The big story here is the ongoing rise of the Reverend Mike Huckabee. Or as I call it, the Huckaboom. Who is Mike Huckabee? No clue. Apparently he plays the guitar or something. Let’s just assume he holds (or held) elected office somewhere. Perhaps the most incredible thing about this is that Huckabee has been rising in the polls while being beaten in advertising about 72,000 to -500. Yes, Huckabee has managed to run a negative number of ads since he’s been a huge recipient of attack ads courtesy of the Club for Growth and other organizations for billionaires and hundred-millionaires who one day aspire to billionaires.

At any rate, the man running the most ads so far has been Mitt “Mittler” Romney, who has managed to convert his vast hoard of Mormon gold into a respectable third place nationally. The problem for him is that, on the whole, his ads are irredeemable pieces of Dukakisian shit. In one notable ad, he is quoted as saying that we should “indict” international bad boy and YS reader Mahmoud Ahmadinejad. Seriously? We should indict him? Ok, whatever you say John Kerry. Maybe after that, we can finally file a formal grievance against Gaddafi. If the 2004 election has taught us anything, it’s that Americans believe that the rule of law is, essentially, for pussies. By saying he would indict, rather than hyper-waterboard Mahmoud after mega-incinerating Tehran, Romney is admitting to the world that he, in fact, has a uterus. This is a real problem because if there’s anyone Republicans want to gruesomely murder more than Ahmadinejad, it’s the queen bee herself, Hillary Rodham Clinton, who Republicans also hate for her lady parts. Luckily for Romney, it’s not clear if any of the other candidates can convincingly man up enough to take him down.

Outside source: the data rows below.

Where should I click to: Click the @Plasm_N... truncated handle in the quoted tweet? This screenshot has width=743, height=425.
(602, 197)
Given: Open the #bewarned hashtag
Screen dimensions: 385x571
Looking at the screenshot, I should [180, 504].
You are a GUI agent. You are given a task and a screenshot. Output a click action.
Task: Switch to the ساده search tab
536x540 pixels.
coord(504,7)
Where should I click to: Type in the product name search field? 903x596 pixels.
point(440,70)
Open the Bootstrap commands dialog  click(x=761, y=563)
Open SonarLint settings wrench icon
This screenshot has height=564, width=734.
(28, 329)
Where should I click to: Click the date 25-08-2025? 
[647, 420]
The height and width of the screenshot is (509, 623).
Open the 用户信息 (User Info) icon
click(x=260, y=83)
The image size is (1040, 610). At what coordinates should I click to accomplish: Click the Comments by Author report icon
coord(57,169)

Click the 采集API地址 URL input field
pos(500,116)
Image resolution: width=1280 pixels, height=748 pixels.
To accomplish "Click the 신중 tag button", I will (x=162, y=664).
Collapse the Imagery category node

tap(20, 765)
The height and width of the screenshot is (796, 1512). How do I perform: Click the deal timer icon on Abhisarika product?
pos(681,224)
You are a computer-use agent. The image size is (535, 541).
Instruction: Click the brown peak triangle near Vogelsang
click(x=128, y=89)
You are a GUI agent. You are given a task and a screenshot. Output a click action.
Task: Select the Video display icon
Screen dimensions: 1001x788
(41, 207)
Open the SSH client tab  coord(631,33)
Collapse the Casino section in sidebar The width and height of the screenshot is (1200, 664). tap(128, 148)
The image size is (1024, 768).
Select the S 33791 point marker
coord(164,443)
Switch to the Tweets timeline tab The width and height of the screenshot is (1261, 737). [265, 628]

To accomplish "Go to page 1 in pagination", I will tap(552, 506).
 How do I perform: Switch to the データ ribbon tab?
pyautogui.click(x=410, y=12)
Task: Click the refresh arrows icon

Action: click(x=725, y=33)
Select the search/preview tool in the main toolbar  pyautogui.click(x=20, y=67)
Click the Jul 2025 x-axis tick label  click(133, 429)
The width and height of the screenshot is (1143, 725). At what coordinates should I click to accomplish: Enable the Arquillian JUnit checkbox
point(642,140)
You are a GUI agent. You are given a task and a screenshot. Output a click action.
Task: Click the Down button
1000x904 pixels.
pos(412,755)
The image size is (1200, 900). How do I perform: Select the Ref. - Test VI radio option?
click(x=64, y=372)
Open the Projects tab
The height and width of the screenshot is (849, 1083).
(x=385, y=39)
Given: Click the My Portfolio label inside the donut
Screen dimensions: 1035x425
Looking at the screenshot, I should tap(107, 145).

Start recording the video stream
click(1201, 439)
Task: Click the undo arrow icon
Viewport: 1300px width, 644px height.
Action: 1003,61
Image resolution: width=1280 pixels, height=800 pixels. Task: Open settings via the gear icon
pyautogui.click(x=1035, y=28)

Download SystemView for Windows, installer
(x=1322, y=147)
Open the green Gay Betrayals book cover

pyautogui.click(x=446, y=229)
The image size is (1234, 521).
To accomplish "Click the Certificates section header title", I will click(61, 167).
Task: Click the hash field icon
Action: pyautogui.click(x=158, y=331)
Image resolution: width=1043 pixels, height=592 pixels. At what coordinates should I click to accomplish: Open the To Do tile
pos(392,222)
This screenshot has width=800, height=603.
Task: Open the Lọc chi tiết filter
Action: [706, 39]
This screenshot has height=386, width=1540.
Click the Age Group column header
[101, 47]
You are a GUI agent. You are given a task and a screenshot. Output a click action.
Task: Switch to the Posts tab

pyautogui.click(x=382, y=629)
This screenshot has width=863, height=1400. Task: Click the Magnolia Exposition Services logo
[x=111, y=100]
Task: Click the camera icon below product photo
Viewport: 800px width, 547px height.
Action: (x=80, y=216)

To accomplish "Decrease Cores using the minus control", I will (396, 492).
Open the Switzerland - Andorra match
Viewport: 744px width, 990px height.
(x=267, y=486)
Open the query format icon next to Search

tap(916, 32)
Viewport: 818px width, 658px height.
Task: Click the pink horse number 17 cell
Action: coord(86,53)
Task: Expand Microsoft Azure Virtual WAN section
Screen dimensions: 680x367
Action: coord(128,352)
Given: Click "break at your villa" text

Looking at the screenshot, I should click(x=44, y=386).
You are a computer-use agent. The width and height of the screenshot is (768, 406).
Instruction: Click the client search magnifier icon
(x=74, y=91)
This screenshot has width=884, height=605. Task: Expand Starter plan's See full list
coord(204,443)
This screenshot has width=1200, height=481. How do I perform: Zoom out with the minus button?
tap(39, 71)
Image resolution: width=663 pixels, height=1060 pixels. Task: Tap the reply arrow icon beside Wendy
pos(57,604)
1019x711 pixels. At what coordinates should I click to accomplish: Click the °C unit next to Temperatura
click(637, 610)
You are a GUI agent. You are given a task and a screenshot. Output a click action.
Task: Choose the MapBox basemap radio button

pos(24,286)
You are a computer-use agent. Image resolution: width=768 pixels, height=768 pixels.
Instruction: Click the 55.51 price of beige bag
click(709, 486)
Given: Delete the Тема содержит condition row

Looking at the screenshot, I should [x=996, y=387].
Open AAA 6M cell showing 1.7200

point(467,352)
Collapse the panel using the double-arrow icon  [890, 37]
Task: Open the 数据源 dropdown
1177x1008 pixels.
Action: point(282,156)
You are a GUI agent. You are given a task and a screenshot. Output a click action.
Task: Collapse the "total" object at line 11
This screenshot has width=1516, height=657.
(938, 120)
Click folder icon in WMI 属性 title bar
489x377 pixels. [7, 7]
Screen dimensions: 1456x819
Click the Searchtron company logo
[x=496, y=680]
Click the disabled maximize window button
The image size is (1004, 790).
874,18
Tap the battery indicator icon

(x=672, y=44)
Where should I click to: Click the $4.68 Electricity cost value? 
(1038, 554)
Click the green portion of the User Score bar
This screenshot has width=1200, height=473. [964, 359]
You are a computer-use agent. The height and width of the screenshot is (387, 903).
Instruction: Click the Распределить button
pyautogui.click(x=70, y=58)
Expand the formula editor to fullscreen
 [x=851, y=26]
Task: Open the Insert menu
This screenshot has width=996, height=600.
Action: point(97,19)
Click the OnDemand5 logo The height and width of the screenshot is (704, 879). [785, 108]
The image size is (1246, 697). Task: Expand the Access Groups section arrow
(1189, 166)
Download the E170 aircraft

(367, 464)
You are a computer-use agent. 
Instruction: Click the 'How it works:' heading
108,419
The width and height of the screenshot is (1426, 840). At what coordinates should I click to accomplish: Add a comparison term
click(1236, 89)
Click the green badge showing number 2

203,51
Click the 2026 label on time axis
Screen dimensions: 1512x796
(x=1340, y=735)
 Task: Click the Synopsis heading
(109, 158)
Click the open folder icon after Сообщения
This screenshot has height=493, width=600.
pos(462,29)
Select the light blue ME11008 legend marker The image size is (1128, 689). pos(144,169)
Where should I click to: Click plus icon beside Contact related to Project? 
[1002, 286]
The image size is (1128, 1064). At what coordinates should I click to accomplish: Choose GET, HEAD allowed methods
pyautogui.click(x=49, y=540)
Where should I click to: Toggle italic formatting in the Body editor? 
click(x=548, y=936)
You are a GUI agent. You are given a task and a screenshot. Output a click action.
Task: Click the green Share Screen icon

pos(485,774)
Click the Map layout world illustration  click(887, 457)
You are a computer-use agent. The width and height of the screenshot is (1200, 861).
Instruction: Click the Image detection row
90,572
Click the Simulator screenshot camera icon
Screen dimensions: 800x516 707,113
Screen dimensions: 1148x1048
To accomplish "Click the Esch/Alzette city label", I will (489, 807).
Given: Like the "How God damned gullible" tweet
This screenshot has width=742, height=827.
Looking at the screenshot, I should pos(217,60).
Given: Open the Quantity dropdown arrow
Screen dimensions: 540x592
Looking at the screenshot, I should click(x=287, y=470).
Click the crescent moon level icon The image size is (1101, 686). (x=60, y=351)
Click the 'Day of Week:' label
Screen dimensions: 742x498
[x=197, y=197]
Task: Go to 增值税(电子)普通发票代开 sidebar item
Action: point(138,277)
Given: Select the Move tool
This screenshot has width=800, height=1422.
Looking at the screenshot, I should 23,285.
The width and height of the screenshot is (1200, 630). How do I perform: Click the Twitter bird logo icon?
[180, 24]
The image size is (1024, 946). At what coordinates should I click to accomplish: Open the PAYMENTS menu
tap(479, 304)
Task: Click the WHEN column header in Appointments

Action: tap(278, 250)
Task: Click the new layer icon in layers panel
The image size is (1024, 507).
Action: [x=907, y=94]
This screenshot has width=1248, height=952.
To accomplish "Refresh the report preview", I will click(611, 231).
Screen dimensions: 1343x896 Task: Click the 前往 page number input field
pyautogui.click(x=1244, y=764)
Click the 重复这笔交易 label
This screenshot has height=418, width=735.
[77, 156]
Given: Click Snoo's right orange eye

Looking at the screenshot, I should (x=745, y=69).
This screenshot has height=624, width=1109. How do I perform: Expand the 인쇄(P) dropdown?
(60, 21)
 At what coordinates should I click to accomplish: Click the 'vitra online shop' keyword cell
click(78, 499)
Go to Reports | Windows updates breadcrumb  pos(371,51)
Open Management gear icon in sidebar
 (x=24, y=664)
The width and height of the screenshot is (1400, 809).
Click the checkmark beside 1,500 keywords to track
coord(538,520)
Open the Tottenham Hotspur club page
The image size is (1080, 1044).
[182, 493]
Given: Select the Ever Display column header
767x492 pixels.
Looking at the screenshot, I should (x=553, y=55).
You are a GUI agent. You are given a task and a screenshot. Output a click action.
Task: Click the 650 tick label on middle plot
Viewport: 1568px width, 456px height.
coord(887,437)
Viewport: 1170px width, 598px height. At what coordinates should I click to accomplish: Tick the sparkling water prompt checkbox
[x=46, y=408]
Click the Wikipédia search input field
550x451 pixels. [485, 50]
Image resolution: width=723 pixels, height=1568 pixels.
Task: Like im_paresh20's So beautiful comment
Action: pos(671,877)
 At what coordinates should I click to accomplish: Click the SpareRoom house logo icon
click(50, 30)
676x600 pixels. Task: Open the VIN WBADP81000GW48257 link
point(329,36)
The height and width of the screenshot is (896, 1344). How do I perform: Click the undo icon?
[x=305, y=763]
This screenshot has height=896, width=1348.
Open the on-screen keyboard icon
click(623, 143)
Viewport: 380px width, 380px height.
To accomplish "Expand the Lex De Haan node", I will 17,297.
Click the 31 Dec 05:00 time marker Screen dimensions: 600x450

On the Democratic side, Hillary Clinton is running the Studio 60 candidacy. It all seems familiar and even, at times, entertaining. Still, you really just can’t get over the fact that, much like Studio 60, there’s no rationale for its existence. Even so, it really doesn’t matter. At least Studio 60 had Bradley Whitford, who is a cool dude. With the Clinton campaign you run into the problem that the cast members are inherently unlikable and you have a rehashed script. The end result is that you have a candidate who has retained a good amount of the previous show’s audience, but not enough to make a difference. Congratulations. You just read the long version of “a whole lot of people not only would never vote for Hillary Clinton, but will actively revel in watching her lose.”

But who is going to beat her? The problem for Barack Obama is that most Iowans know he’s really a terrorist sleeper agent. Ok, so they don’t know that he’s a terrorist, but they do know he’s a Mohammedan and so there’s about an 80% chance he’s a terrorist. Unless he’s one of the good ones you sometimes see in movies. The silver lining in all of this for Obama is that people would still rather vote for a terrorist than Hillary Clinton, so he’s still in this race.

Bill Richardson made a big splash with his not-as-funny-as-everybody-said-they-were ads. Since then, he has failed to lock up his key demographic: ornery contrarian middle aged men with whom Joe Biden has been able to make serious inroads (it’s that whole bird of a feather thing). Without that key constituency, which by my estimates may be as much as 178% of Iowa, you just have a Latino with a gringo’s name. The result? Nobody actually likes him.

As for John Edwards: remember Dick Gephardt? Really? Well, damn, maybe you should be the one writing this post. Anyways, that’s what John Edwards is right now. He’s a retread candidate who a number of people still like because they don’t realize that it’s 2007 already. The people answering the polls? Yeah, half of them still haven’t caught up with the 2004 results yet. Hell, I’ve met people who still consider that Michael Dukakis fella to be a rising star. Boy, we’d better keep an eye on that guy.

So what does all of this mean? That Joe Biden will probably be president. Or maybe, as the sage-like Denny Crane would tell you, Jeb Bush.

2 Responses to “2008 Watch: The Return?”

  1. dailysalad Says:

    The intellectual fortitude of our commentators never ceases to amaze me.